Bloc de texte:
Ce succès est une sorte de récompense universelle de la ténacité et de la solidité à toute épreuve dont il a fait preuve dans la défense de son style et de sa conception du grand ballet narratif fondé sur le corps de ballet comme machine précise et structurée au service d’une vision symphonique, éloquente et puissante.
Au cours de plus de soixante ans, de nombreux collègues de Grigorovitch, ainsi que des danseurs, des critiques et des historiens de la danse, ont trouvé le temps de maudire Grigorovitch dans toutes les langues et de le stigmatiser comme le despote tyrannique du ballet au Bolchoï de Moscou. Les guerres intestines au théâtre que lui ont déclaré les clans Messerer-Plissetsky et Oulanova-Liepa-Vassiliev sont légendaires; précisément ceux qui l’aimèrent et le célébrèrent lors de son arrivée au Bolchoï en 1964 demandèrent ensuite sa tête (Galina Oulanova et Maïa Plissetskaïa figuraient dans la première distribution de sa Fleur de pierre).

Consignes de travail:
D'après le texte sur Grigorovitch :
(a) Au service de quelle vision le corps de ballet est-il conçu comme machine précise et structurée ?
(b) En quelle année Grigorovitch est-il arrivé au Bolchoï ?
(c) Quelles danseuses figuraient dans la première distribution de sa Fleur de pierre ?

Données fournies:
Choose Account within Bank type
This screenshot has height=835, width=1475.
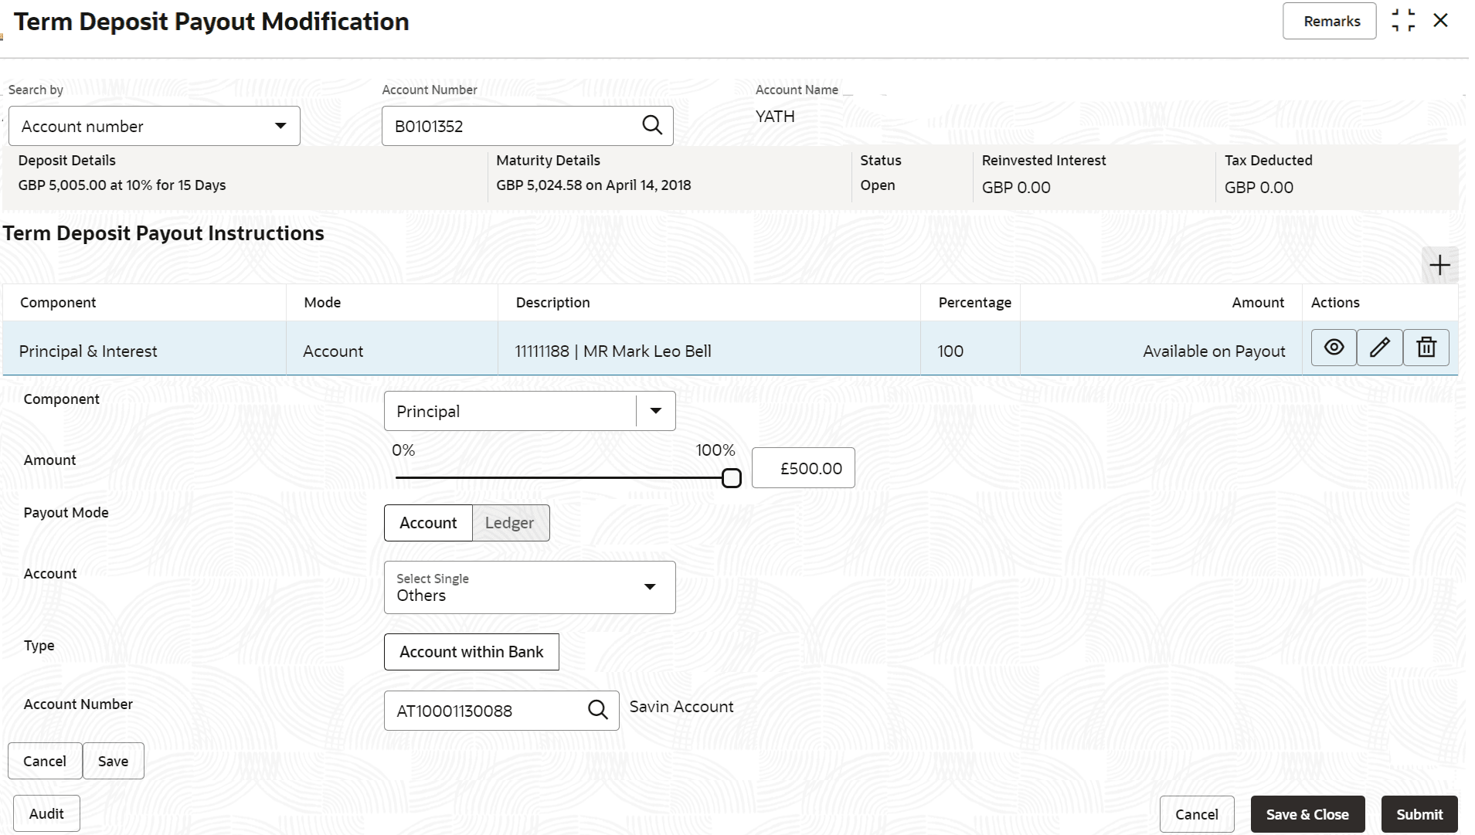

Réponse à la consigne:
(a) Une vision symphonique, éloquente et puissante.
(b) En 1964.
(c) Galina Oulanova et Maïa Plissetskaïa.